Na przykład w gminie Strzelce Krajeńskie w przypadku lokalnego ujęcia wody kilkukrotnie dochodziło do skażenia bakteriami z grupy coli. Ich obecność wynikała z braku skanalizowania miejscowości oraz łamania przez mieszkańców obowiązku wywozu nieczystości płynnych do oczyszczalni ścieków. Kontrola NIK ujawniła, że kilkanaście metrów powyżej ujęcia wody znajduje się betonowa pokrywa bezodpływowego szamba. Użytkownicy tego zbiornika przekazywali do oczyszczalni tylko ok. 17 proc ścieków ze zużywanej wody. Na odbiór pozostałych 83 proc. nieczystości nie posiadali udokumentowania.
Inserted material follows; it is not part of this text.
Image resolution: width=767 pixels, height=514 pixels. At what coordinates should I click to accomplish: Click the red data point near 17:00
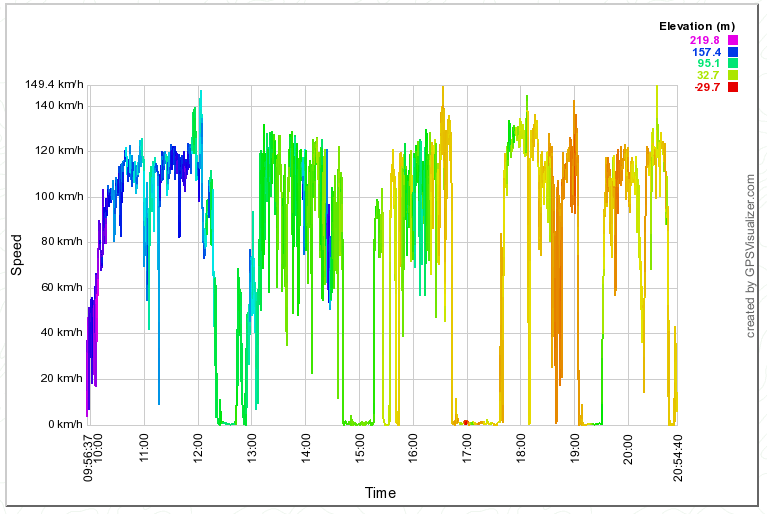466,422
Z kolei we wrześniu 2013 r. ponad 14 tys. mieszkańców Drezdenka przez trzy dni było pozbawionych wody, zarówno nadającej się do spożycia, jak i do celów gospodarczych, także ze względu na obecność w niej bakterii grupy coli. Zostało to stwierdzone po wykonaniu prac remontowych jednej ze studni: przeprowadzono po nich co prawda dezynfekcję, jednak nie wykonano później badań jakości wody.